Il Gatto e la Volpe avevano ragione, le monete d’oro crescono sull’albero | Pinocchio non era poi così ingenuo
Pinocchio (fonti pixabay) - piemontetopnews.it
Chi l’avrebbe detto che tra monete d’oro e alberi ci fosse davvero un legame? Forse la favola di Pinocchio non è poi così campata per aria.
Diciamolo: Pinocchio non è mai stato un esempio di fiuto per gli affari. Si fa fregare da una volpe zoppa e un gatto finto cieco, sotterra le sue monete in un campo e aspetta che spunti l’albero dei soldi. Qualcosa che oggi farebbe impallidire anche il più sprovveduto degli investitori in criptovalute.
Eppure, a distanza di oltre un secolo, quel campo dei miracoli tanto deriso potrebbe nascondere un briciolo di verità. Non che stiano fiorendo bancomat tra le radici, ma forse l’idea che “l’oro venga dagli alberi” non è poi del tutto campata per aria.
Perché in fondo, chi l’ha detto che le favole non possano ispirare la scienza? A volte basta un pizzico di follia narrativa per accendere la lampadina giusta. E se proprio quegli alberi, apparentemente comuni, nascondessero qualcosa di molto, molto prezioso?
Sembra assurdo, ma ecco la domanda che cambia tutto: e se il vecchio Pinocchio, nel suo essere facilmente raggirabile, avesse avuto una folgorante intuizione?
Pinocchio ci ha visto lungo: l’oro cresce sugli alberi
Succede lontano da noi, in Finlandia, patria di abeti rossi, silenzi nordici e, a quanto pare, nanoparticelle d’oro. Un gruppo di ricercatori dell’Università di Oulu ha scoperto che gli aghi di alcuni alberi cresciuti vicino a un giacimento minerario contengono tracce reali – piccolissime ma reali – del metallo più desiderato al mondo. Non pepite, sia chiaro, ma oro in forma liquida che, trasportato dal suolo, arriva fino alla punta degli aghi.

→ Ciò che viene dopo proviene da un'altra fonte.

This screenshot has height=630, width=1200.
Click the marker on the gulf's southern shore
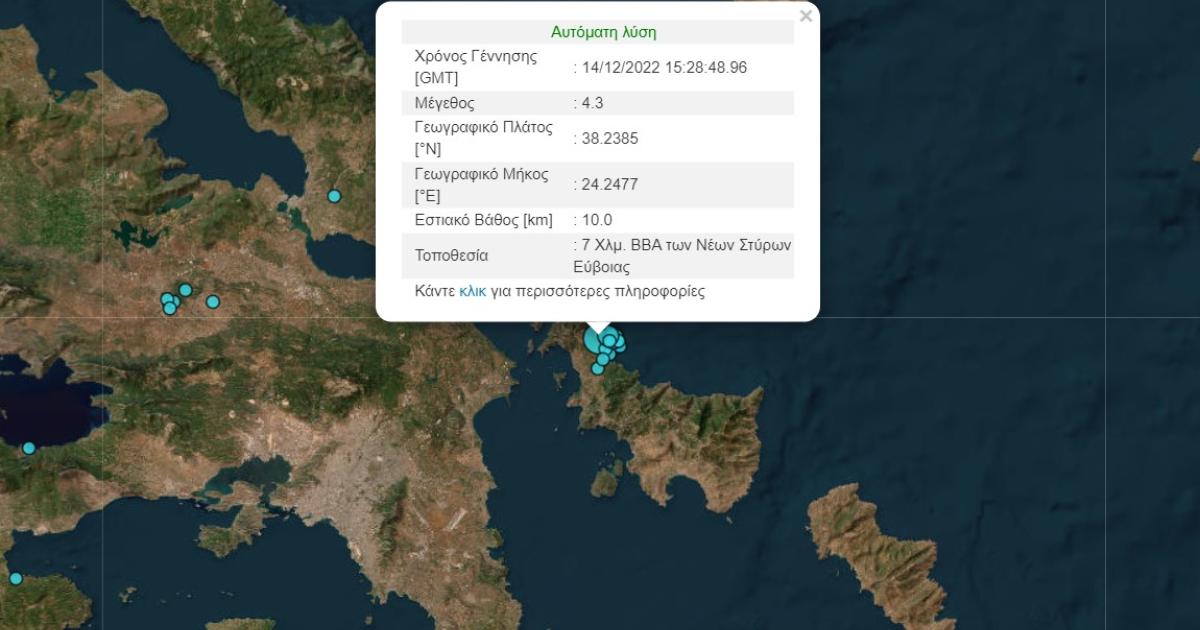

La chiave? Batteri, spiega ansa.it, che riporta l’incredibile notizia. O meglio, microbi endofiti: ospiti invisibili delle piante, che agiscono nell’ombra e potrebbero avere un ruolo nei processi di biomineralizzazione. In parole povere: aiutano l’oro a solidificarsi e a restare intrappolato nei tessuti vegetali. Un lavoro certosino, da alchimisti forestali.
Il vero Campo dei Miracoli
Per ora, nessuno si arricchirà facendo centrifugati di abete rosso, certo. Le nanoparticelle sono così minuscole che nemmeno con una lente d’ingrandimento di Paperon de’ Paperoni se ne caverebbe qualcosa. Ma la scoperta apre una porta intrigante: in futuro, proprio questi alberi e i loro batteri-spia potrebbero diventare strumenti ecologici per individuare nuovi giacimenti.
Niente trivelle, niente esplosioni. Solo alberi silenziosi che indicano – letteralmente – dove potrebbe trovarsi l’oro. Una specie di mappa del tesoro green. E così, mentre noi ridevamo del povero burattino con il naso lungo, forse lui era già avanti di un secolo. Aveva solo sbagliato il campo.